Let's say I want to maximise a function $f(x,y,z)=a\ln(x)+(1-a)\ln(y)-\frac{z^2}{2}$ subject to a constraint that is equal to $x+\frac{y}{1+r}=Wz$

Assume variables are all real numbers and $0<a<1$

How would I go about doing this? z I have tried: $\mathcal{L}= \alpha \ln{x}+(1-\alpha)\ln{(y)}-\frac{{z}^2}{2}+ \lambda(Wz-{By}-x)$ and partially differentiating w.r.t. $x,y,z$ but I get stuck on finding $z$ as $Wz$ varies with $z$.

Attempt: $\frac{\partial{\mathcal{L}}}{\partial{x}}=\frac{\alpha}{x}-\lambda=0$

$\frac{\alpha}{x}=\lambda$

$\frac{\partial{\mathcal{L}}}{\partial{y}}=\frac{1-\alpha}{y}-\frac{\lambda}{1+r}=0$

$\frac{1-\alpha}{y}=\frac{\lambda}{1+r}$

$\frac{(1-\alpha)(1+r)}{y}=\lambda$

$\frac{\partial{\mathcal{L}}}{\partial{z}}=W\lambda-z=0$

$W\lambda=z$

$\frac{z}{W}=\lambda$

Answer 1

Hint:

Maximize

$$a\ln(x)+(1-a)\ln(y)-\frac12\left(bx+cy\right)^2$$ for $x,y$ (without constraint; auxiliary constants introduced for convenience).
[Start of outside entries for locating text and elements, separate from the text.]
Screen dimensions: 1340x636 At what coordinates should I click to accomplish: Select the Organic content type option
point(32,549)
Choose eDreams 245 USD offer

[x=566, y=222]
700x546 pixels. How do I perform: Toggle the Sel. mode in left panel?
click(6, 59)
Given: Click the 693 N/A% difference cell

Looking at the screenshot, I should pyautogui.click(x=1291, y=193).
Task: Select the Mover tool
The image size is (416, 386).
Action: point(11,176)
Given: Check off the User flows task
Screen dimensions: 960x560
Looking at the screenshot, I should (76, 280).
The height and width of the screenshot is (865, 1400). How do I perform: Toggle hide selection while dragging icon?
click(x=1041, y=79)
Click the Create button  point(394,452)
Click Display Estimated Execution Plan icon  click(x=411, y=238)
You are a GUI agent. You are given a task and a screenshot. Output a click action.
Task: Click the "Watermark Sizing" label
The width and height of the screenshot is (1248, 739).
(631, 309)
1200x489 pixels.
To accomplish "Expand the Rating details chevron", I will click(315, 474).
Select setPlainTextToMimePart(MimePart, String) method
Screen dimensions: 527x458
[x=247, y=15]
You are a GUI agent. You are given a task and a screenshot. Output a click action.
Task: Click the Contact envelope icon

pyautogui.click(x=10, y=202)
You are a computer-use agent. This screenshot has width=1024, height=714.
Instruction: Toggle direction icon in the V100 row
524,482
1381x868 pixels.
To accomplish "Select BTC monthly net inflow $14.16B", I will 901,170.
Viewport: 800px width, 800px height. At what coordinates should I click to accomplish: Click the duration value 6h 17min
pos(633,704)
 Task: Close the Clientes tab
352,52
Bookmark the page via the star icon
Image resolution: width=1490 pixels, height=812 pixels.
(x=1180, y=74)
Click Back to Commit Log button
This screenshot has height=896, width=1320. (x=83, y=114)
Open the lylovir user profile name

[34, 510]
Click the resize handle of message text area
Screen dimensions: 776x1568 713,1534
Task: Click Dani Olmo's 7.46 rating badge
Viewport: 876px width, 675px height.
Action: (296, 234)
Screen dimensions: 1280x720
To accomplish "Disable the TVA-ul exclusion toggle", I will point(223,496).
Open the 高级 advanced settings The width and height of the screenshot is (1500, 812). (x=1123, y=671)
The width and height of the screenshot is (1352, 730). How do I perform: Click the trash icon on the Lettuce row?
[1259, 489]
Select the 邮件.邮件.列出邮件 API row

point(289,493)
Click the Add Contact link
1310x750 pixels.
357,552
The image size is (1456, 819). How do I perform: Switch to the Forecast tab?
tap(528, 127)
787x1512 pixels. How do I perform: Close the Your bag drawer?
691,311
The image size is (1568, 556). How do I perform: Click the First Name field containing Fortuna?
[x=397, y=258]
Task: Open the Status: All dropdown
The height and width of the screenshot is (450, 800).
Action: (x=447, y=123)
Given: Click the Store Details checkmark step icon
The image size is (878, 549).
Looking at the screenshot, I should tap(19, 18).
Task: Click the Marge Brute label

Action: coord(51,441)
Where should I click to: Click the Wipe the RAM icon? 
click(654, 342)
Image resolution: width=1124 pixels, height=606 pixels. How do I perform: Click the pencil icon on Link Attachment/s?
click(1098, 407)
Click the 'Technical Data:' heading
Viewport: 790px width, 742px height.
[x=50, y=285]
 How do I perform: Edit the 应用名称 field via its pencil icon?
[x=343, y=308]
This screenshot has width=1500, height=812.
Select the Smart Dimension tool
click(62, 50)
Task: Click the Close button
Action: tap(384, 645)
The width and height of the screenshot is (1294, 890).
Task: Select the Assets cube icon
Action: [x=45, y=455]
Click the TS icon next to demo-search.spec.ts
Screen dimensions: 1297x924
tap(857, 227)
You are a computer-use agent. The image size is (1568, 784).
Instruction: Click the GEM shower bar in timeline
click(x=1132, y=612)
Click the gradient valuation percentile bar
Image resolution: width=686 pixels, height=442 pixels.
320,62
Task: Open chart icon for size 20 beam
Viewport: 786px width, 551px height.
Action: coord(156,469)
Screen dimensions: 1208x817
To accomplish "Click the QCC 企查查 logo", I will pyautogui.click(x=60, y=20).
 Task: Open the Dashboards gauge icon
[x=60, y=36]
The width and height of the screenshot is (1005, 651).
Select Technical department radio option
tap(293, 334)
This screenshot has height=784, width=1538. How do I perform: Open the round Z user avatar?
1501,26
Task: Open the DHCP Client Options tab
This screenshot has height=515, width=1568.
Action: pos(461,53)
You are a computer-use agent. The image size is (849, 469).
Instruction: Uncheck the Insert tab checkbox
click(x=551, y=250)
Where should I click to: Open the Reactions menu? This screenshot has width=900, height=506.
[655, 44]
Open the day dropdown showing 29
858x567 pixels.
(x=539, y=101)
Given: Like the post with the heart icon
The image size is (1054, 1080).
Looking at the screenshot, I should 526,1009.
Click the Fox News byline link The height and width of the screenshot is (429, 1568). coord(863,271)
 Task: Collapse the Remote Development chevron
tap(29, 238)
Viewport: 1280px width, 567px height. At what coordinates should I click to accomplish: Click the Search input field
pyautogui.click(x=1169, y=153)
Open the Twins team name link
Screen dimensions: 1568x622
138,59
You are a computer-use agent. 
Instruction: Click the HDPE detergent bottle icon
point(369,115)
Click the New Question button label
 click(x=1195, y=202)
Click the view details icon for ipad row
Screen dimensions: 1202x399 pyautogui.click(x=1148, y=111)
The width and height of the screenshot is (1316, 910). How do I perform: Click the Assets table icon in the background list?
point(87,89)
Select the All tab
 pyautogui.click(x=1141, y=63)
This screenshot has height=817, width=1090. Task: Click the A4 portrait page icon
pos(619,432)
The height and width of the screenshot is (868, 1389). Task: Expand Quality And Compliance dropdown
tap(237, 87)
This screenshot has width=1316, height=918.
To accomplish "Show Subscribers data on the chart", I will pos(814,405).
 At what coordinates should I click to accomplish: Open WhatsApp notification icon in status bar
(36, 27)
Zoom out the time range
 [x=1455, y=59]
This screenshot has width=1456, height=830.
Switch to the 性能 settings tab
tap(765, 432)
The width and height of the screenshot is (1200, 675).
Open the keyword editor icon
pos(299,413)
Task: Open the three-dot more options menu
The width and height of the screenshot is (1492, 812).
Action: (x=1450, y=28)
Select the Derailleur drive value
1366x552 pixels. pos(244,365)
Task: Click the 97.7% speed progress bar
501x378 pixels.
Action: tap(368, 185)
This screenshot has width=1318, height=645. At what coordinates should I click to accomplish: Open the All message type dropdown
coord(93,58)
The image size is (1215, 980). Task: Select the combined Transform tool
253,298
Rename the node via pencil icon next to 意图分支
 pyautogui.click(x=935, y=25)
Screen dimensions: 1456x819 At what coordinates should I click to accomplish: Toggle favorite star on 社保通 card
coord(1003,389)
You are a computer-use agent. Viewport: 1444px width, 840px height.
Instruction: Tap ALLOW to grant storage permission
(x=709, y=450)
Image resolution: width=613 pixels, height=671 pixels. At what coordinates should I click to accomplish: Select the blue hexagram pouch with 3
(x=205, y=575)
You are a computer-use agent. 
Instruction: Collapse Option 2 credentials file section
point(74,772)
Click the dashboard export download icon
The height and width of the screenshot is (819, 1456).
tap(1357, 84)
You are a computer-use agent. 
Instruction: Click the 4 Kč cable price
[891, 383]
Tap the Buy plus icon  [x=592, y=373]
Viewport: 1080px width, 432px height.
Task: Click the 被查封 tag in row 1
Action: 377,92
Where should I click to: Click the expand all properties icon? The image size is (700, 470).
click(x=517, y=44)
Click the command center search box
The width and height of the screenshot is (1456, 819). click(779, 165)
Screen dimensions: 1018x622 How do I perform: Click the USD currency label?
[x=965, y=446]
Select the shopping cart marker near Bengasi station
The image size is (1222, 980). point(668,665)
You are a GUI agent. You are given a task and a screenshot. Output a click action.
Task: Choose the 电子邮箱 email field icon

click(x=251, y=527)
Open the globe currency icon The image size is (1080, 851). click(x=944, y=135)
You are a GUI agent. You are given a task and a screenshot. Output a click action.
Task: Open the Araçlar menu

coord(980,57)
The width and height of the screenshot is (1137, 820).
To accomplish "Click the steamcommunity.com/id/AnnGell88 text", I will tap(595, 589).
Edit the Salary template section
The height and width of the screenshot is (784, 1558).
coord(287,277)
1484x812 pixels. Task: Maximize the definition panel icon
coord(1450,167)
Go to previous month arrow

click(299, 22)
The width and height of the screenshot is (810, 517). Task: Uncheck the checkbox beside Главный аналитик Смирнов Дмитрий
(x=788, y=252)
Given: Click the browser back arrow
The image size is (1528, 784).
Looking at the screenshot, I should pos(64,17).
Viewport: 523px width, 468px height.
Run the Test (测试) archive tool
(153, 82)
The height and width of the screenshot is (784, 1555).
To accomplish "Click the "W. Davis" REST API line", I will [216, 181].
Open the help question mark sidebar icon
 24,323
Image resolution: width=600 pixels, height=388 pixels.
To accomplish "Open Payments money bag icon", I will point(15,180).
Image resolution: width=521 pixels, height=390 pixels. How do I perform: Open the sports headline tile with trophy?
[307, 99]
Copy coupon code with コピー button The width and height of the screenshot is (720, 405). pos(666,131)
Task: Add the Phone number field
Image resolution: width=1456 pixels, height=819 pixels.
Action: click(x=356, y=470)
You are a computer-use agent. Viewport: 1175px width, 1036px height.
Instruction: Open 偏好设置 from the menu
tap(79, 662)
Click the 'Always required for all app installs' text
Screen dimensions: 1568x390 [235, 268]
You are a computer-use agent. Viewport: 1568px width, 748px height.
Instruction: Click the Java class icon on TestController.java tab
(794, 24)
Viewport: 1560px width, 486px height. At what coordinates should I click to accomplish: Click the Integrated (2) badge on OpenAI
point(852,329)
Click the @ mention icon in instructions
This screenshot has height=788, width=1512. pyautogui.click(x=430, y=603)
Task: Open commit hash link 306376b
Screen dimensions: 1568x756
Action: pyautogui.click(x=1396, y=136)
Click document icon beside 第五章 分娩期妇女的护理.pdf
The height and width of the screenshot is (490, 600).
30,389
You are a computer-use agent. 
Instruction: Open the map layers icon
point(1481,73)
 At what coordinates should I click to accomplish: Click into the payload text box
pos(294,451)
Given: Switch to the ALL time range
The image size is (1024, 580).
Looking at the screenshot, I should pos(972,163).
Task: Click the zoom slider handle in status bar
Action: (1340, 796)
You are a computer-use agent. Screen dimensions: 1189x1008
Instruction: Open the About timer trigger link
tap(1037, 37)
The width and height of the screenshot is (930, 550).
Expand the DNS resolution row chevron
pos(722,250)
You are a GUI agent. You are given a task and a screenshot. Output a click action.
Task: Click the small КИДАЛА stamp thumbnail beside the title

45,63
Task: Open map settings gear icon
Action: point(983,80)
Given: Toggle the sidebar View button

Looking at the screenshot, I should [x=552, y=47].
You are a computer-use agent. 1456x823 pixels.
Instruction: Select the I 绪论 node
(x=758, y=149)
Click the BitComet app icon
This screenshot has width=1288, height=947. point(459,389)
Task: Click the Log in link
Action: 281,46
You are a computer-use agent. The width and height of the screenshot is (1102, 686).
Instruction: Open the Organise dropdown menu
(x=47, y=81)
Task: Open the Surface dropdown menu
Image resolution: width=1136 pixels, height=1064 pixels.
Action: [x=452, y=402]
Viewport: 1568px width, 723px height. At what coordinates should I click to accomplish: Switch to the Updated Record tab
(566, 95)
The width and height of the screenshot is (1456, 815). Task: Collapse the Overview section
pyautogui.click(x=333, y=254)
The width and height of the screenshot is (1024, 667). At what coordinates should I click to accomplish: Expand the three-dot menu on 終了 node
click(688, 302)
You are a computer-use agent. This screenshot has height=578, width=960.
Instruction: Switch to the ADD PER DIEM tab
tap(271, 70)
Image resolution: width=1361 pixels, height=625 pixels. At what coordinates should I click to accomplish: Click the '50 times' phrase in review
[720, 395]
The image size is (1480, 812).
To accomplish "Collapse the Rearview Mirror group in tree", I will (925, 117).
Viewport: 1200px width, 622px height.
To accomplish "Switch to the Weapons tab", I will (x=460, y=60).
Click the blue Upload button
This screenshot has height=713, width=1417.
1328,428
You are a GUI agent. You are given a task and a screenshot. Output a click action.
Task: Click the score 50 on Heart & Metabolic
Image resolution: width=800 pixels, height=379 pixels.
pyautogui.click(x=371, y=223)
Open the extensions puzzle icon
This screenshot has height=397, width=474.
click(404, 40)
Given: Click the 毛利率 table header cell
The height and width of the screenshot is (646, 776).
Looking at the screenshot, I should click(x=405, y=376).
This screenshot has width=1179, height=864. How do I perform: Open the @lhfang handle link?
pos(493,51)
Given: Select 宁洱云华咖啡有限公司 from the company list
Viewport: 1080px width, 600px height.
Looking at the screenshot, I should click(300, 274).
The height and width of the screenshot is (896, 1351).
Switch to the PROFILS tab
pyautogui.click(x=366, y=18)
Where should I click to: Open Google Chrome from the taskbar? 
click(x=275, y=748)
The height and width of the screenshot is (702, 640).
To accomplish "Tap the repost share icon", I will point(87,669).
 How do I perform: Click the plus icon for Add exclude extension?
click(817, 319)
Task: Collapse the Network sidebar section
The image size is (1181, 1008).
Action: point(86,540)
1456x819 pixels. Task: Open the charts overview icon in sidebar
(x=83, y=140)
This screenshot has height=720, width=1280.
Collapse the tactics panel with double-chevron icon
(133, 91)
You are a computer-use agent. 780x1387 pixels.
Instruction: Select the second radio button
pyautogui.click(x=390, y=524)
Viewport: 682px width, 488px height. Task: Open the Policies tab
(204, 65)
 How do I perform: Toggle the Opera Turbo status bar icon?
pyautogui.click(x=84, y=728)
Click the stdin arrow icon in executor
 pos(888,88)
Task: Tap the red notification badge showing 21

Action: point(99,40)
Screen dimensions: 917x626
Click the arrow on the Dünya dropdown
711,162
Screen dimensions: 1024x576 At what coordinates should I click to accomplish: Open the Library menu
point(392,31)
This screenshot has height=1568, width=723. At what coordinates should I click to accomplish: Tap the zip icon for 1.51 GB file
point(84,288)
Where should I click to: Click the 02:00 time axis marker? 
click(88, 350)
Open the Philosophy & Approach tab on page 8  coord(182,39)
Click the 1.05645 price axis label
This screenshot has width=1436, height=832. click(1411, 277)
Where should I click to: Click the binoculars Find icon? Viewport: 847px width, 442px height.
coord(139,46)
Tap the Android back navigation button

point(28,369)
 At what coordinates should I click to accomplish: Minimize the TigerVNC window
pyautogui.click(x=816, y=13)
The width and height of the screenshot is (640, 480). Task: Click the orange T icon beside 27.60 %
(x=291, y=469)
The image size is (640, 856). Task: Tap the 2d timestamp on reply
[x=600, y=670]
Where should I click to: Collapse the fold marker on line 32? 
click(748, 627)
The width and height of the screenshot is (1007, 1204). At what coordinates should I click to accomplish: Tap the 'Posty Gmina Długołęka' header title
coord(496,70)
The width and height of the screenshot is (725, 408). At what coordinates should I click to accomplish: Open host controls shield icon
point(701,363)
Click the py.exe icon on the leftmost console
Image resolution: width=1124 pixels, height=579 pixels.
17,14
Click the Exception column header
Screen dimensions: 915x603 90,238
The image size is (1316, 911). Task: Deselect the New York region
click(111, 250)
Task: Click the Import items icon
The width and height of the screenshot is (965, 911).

$$\dfrac ax-b(bx+cy)=\dfrac{1-a}y-c(bx+cy)=0.$$ There is no valid solution !

Answer 2

Using the Lagrangian multipliers procedure:

calling

$$ f(x,y,z) = a\ln x+(1-a)\ln y -\frac 12 z^2 $$

the lagrangian can be established as

$$ L(x,y,z,\lambda) = f(x,y,z)+\lambda\left(x+\frac{y}{r+1}-z W\right) $$

The $L$ stationary points are the solutions for

$$ \nabla L = 0 = \left\{ \begin{array}{rcl} \frac{a}{x}+\lambda & = & 0\\ \frac{1-a}{y}+\frac{\lambda }{r+1} & = & 0\\ \lambda W+z & = & 0\\ x+\frac{y}{r+1}-W z & = & 0\\ \end{array} \right. $$

obtaining

$$ \left[ \begin{array}{ccccc} f & x & y & z & \lambda \\ a \log (a W)-(a-1) \log ((1-a) (r+1) W)-\frac{1}{2} & a W & (1-a) (r+1) W & 1 & -\frac{1}{W} \\ a \log (-a W)-(a-1) \log ((a-1) (r+1) W)-\frac{1}{2} & -a W & (a-1) (r+1) W & -1 & \frac{1}{W} \\ \end{array} \right] $$

NOTE

Depending on the parametric values for $a,r,W$ the obtained values cannot be feasible.